Cardiac autonomic dysregulation has been implicated in the comorbidity of major psychiatric disorders and cardiovascular disease, potentially through dysregulation of physiological responses to negative stressful stimuli (here, shortened to stress response). Further, sex differences in these comorbidities are substantial. Here, we tested the hypothesis that mood- and sex-dependent alterations in brain circuitry implicated in the regulation of the stress response are associated with reduced peripheral parasympathetic activity during negative emotional arousal.
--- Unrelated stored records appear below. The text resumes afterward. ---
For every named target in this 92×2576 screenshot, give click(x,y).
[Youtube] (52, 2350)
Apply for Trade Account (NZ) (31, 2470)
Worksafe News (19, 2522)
Fifty subjects (28 females) including healthy controls and individuals with major depression, bipolar psychosis and schizophrenia were evaluated. Functional magnetic resonance imaging and physiology (cardiac pulse) data were acquired during a mild visual stress reactivity challenge. Associations between changes in activity and functional connectivity of the stress response circuitry and variations in cardiovagal activity [normalized high frequency power of heart rate variability (HFn)] were evaluated using GLM analyses, including interactions with depressed mood and sex across disorders. Our results revealed that in women with high depressed mood, lower cardiovagal activity in response to negative affective stimuli was associated with greater activation of hypothalamus and right amygdala and reduced connectivity between hypothalamus and right orbitofrontal cortex, amygdala, and hippocampus. No significant associations were observed in women with low levels of depressed mood or men. Our results revealed mood- and sex-dependent interactions in the central regulation of cardiac autonomic activity in response to negative affective stimuli. These findings provide a potential pathophysiological mechanism for previously observed sex differences in the comorbidity of major depression and cardiovascular disease.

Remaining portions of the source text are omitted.